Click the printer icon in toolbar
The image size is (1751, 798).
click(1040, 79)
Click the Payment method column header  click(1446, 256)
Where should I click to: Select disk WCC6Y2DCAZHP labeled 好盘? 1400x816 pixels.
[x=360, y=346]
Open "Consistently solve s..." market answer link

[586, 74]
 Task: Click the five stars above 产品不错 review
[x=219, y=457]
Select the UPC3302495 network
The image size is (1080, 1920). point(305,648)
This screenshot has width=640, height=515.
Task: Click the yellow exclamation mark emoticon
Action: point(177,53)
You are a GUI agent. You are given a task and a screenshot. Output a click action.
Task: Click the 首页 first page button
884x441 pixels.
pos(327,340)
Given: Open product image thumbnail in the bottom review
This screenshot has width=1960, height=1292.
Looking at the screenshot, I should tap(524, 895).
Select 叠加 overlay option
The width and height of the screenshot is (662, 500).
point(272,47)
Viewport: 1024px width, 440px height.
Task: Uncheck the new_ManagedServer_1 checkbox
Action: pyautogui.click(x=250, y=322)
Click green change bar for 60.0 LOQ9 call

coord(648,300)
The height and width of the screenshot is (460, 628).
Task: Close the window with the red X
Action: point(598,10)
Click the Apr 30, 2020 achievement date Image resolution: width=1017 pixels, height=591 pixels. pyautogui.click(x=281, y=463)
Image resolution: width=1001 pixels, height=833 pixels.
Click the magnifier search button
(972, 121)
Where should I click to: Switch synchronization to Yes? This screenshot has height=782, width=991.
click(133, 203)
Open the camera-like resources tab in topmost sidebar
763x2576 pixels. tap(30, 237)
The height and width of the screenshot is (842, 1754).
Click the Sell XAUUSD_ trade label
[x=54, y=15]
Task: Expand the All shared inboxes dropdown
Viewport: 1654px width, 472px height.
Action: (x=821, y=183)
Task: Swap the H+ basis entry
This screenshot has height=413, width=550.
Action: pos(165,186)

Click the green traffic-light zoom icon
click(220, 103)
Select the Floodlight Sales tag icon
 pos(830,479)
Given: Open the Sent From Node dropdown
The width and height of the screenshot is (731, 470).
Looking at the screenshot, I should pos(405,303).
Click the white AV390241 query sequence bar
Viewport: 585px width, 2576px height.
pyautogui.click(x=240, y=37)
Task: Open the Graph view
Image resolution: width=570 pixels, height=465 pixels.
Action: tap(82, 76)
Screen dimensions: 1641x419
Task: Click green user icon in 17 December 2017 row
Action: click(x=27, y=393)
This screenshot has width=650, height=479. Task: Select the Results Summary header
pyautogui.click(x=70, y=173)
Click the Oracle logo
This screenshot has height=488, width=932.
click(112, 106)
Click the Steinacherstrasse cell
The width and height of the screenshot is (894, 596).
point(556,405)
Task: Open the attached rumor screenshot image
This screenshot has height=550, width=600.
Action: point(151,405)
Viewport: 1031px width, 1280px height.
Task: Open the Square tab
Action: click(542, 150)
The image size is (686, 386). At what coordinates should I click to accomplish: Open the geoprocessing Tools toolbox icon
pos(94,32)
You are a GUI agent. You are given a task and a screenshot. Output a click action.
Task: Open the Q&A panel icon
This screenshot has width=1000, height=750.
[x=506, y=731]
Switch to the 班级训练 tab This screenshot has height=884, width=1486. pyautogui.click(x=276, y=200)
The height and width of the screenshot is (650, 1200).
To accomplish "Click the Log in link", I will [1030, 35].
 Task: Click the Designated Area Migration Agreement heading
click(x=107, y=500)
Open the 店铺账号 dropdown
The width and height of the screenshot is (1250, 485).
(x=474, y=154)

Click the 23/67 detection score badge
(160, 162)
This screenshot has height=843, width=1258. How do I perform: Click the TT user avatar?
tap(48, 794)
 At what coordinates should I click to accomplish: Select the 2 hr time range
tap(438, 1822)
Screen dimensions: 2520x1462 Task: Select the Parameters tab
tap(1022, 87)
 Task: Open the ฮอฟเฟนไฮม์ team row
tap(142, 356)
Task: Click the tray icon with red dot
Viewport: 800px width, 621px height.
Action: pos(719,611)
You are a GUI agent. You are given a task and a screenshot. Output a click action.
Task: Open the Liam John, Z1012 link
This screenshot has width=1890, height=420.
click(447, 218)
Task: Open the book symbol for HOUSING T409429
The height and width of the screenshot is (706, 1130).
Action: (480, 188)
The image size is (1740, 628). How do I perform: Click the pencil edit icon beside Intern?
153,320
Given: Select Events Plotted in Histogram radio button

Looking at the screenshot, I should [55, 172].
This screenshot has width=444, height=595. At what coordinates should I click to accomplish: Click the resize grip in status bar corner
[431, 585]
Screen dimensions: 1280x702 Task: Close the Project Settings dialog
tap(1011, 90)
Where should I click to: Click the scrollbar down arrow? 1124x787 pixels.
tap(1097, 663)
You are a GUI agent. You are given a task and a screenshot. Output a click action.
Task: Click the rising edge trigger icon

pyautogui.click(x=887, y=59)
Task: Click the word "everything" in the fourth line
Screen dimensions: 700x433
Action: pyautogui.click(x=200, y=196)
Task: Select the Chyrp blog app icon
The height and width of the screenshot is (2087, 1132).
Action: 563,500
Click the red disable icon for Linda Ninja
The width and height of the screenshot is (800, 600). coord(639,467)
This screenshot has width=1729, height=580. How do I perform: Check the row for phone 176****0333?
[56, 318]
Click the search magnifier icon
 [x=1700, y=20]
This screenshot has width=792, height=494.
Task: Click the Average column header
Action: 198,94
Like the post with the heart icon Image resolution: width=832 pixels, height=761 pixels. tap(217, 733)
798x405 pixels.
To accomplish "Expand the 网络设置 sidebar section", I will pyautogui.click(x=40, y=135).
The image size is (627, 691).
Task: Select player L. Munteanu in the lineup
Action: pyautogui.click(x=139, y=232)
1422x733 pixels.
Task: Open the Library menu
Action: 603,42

● **Work request**
The listing above is to be restated word for word.

● **Response area**
Click the printer icon in toolbar
The image size is (1751, 798).
click(1040, 79)
Click the Payment method column header  click(1446, 256)
Where should I click to: Select disk WCC6Y2DCAZHP labeled 好盘? 1400x816 pixels.
[x=360, y=346]
Open "Consistently solve s..." market answer link

[586, 74]
 Task: Click the five stars above 产品不错 review
[x=219, y=457]
Select the UPC3302495 network
The image size is (1080, 1920). point(305,648)
This screenshot has width=640, height=515.
Task: Click the yellow exclamation mark emoticon
Action: point(177,53)
You are a GUI agent. You are given a task and a screenshot. Output a click action.
Task: Click the 首页 first page button
884x441 pixels.
pos(327,340)
Given: Open product image thumbnail in the bottom review
This screenshot has width=1960, height=1292.
Looking at the screenshot, I should tap(524, 895).
Select 叠加 overlay option
The width and height of the screenshot is (662, 500).
point(272,47)
Viewport: 1024px width, 440px height.
Task: Uncheck the new_ManagedServer_1 checkbox
Action: pyautogui.click(x=250, y=322)
Click green change bar for 60.0 LOQ9 call

coord(648,300)
The height and width of the screenshot is (460, 628).
Task: Close the window with the red X
Action: point(598,10)
Click the Apr 30, 2020 achievement date Image resolution: width=1017 pixels, height=591 pixels. pyautogui.click(x=281, y=463)
Image resolution: width=1001 pixels, height=833 pixels.
Click the magnifier search button
(972, 121)
Where should I click to: Switch synchronization to Yes? This screenshot has height=782, width=991.
click(133, 203)
Open the camera-like resources tab in topmost sidebar
763x2576 pixels. tap(30, 237)
The height and width of the screenshot is (842, 1754).
Click the Sell XAUUSD_ trade label
[x=54, y=15]
Task: Expand the All shared inboxes dropdown
Viewport: 1654px width, 472px height.
Action: (x=821, y=183)
Task: Swap the H+ basis entry
This screenshot has height=413, width=550.
Action: pos(165,186)

Click the green traffic-light zoom icon
click(220, 103)
Select the Floodlight Sales tag icon
 pos(830,479)
Given: Open the Sent From Node dropdown
The width and height of the screenshot is (731, 470).
Looking at the screenshot, I should pos(405,303).
Click the white AV390241 query sequence bar
Viewport: 585px width, 2576px height.
pyautogui.click(x=240, y=37)
Task: Open the Graph view
Image resolution: width=570 pixels, height=465 pixels.
Action: tap(82, 76)
Screen dimensions: 1641x419
Task: Click green user icon in 17 December 2017 row
Action: click(x=27, y=393)
This screenshot has width=650, height=479. Task: Select the Results Summary header
pyautogui.click(x=70, y=173)
Click the Oracle logo
This screenshot has height=488, width=932.
click(112, 106)
Click the Steinacherstrasse cell
The width and height of the screenshot is (894, 596).
point(556,405)
Task: Open the attached rumor screenshot image
This screenshot has height=550, width=600.
Action: point(151,405)
Viewport: 1031px width, 1280px height.
Task: Open the Square tab
Action: click(542, 150)
The image size is (686, 386). At what coordinates should I click to accomplish: Open the geoprocessing Tools toolbox icon
pos(94,32)
You are a GUI agent. You are given a task and a screenshot. Output a click action.
Task: Open the Q&A panel icon
This screenshot has width=1000, height=750.
[x=506, y=731]
Switch to the 班级训练 tab This screenshot has height=884, width=1486. pyautogui.click(x=276, y=200)
The height and width of the screenshot is (650, 1200).
To accomplish "Click the Log in link", I will [1030, 35].
 Task: Click the Designated Area Migration Agreement heading
click(x=107, y=500)
Open the 店铺账号 dropdown
The width and height of the screenshot is (1250, 485).
(x=474, y=154)

Click the 23/67 detection score badge
(160, 162)
This screenshot has height=843, width=1258. How do I perform: Click the TT user avatar?
tap(48, 794)
 At what coordinates should I click to accomplish: Select the 2 hr time range
tap(438, 1822)
Screen dimensions: 2520x1462 Task: Select the Parameters tab
tap(1022, 87)
 Task: Open the ฮอฟเฟนไฮม์ team row
tap(142, 356)
Task: Click the tray icon with red dot
Viewport: 800px width, 621px height.
Action: pos(719,611)
You are a GUI agent. You are given a task and a screenshot. Output a click action.
Task: Open the Liam John, Z1012 link
This screenshot has width=1890, height=420.
click(447, 218)
Task: Open the book symbol for HOUSING T409429
The height and width of the screenshot is (706, 1130).
Action: (480, 188)
The image size is (1740, 628). How do I perform: Click the pencil edit icon beside Intern?
153,320
Given: Select Events Plotted in Histogram radio button

Looking at the screenshot, I should [55, 172].
This screenshot has width=444, height=595. At what coordinates should I click to accomplish: Click the resize grip in status bar corner
[431, 585]
Screen dimensions: 1280x702 Task: Close the Project Settings dialog
tap(1011, 90)
Where should I click to: Click the scrollbar down arrow? 1124x787 pixels.
tap(1097, 663)
You are a GUI agent. You are given a task and a screenshot. Output a click action.
Task: Click the rising edge trigger icon

pyautogui.click(x=887, y=59)
Task: Click the word "everything" in the fourth line
Screen dimensions: 700x433
Action: pyautogui.click(x=200, y=196)
Task: Select the Chyrp blog app icon
The height and width of the screenshot is (2087, 1132).
Action: 563,500
Click the red disable icon for Linda Ninja
The width and height of the screenshot is (800, 600). coord(639,467)
This screenshot has width=1729, height=580. How do I perform: Check the row for phone 176****0333?
[56, 318]
Click the search magnifier icon
 [x=1700, y=20]
This screenshot has width=792, height=494.
Task: Click the Average column header
Action: 198,94
Like the post with the heart icon Image resolution: width=832 pixels, height=761 pixels. tap(217, 733)
798x405 pixels.
To accomplish "Expand the 网络设置 sidebar section", I will pyautogui.click(x=40, y=135).
The image size is (627, 691).
Task: Select player L. Munteanu in the lineup
Action: pyautogui.click(x=139, y=232)
1422x733 pixels.
Task: Open the Library menu
Action: 603,42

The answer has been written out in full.